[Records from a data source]

+++

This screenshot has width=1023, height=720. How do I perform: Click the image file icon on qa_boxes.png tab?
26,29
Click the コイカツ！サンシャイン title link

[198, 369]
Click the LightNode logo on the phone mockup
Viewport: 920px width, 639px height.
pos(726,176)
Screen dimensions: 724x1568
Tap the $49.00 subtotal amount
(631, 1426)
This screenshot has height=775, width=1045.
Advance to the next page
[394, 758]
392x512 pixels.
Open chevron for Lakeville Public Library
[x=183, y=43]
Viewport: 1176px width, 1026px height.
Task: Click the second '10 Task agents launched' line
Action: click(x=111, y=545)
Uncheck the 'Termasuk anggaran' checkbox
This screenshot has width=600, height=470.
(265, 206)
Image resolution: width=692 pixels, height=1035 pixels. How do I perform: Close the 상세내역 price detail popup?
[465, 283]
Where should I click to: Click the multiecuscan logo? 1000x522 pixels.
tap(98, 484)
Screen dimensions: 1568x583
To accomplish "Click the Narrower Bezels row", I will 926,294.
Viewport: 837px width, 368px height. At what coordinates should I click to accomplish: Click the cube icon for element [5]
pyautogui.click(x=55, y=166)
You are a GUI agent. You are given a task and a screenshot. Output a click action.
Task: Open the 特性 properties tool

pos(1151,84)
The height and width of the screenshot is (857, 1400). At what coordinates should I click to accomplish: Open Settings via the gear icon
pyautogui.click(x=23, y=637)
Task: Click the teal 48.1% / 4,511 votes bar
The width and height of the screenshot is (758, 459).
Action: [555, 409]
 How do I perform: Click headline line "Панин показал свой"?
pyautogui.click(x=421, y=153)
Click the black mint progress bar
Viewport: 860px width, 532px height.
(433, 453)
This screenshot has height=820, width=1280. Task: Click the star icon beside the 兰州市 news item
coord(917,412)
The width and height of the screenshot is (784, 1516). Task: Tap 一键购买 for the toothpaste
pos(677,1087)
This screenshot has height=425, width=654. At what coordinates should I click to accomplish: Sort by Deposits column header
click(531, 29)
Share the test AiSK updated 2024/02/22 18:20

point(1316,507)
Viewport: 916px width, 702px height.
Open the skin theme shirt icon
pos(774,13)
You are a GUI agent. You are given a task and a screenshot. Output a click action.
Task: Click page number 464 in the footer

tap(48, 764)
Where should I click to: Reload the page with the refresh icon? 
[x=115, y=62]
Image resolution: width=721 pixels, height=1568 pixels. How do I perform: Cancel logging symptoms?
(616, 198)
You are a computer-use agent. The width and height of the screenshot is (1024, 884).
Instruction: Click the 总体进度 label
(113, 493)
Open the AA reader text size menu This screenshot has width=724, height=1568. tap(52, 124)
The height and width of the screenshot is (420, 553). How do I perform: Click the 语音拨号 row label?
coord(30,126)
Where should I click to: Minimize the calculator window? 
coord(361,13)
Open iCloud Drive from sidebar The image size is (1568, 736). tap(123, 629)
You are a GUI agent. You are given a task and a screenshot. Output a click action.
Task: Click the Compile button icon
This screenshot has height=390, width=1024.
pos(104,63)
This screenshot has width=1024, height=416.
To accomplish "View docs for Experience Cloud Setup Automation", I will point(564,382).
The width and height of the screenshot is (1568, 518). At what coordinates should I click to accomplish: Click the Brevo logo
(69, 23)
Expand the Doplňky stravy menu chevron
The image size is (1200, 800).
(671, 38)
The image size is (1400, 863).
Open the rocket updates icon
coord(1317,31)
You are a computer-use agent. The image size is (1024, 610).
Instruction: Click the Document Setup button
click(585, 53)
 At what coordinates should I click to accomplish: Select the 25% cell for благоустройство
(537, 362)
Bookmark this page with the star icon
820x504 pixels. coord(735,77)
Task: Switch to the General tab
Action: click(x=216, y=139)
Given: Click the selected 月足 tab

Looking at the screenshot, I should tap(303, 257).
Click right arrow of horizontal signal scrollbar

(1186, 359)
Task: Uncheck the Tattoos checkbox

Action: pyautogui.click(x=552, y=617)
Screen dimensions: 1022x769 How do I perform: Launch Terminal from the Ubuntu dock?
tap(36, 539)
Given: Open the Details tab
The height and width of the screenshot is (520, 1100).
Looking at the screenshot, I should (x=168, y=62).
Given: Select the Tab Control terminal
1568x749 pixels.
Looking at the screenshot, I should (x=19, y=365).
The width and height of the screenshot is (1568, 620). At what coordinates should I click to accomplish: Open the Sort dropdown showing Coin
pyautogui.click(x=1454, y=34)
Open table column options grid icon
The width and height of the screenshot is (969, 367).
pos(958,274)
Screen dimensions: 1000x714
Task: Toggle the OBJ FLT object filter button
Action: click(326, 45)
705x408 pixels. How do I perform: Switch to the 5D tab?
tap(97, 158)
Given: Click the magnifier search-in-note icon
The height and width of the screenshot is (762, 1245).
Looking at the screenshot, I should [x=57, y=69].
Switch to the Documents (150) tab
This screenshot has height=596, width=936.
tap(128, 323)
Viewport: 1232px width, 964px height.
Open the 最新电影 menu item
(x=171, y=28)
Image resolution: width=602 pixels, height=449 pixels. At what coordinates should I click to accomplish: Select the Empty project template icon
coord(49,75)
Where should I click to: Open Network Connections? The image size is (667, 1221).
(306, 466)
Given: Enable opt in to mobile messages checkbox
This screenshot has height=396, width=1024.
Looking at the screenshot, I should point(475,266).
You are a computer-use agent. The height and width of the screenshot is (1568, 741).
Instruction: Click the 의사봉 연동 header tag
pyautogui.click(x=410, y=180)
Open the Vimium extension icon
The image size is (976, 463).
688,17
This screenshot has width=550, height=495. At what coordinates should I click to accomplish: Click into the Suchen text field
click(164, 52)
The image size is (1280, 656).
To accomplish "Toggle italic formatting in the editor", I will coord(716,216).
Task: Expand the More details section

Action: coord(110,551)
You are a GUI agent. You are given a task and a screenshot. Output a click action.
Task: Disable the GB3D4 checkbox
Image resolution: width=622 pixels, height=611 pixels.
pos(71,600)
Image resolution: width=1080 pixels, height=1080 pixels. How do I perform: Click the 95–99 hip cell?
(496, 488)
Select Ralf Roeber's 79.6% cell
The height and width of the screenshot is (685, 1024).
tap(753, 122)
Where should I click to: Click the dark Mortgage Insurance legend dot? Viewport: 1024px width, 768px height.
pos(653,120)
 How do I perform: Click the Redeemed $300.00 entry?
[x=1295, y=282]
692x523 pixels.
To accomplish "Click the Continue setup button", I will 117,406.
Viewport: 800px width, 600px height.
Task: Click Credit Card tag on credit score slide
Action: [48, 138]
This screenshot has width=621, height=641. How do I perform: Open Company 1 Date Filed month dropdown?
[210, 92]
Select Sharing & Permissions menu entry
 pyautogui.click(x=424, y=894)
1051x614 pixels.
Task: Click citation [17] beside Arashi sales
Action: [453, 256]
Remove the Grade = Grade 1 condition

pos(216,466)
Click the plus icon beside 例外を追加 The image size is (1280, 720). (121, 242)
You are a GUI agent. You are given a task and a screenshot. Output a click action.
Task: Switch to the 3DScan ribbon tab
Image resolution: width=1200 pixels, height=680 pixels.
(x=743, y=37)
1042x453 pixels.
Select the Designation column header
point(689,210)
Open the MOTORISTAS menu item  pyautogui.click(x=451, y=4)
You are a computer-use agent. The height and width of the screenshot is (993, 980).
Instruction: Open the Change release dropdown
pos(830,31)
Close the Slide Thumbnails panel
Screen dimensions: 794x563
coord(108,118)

+++

▶ **EXERCISE**
Give the total number of lines in the entries that contain the word "computer", with no other words.

▶ **TASK RESULT**
4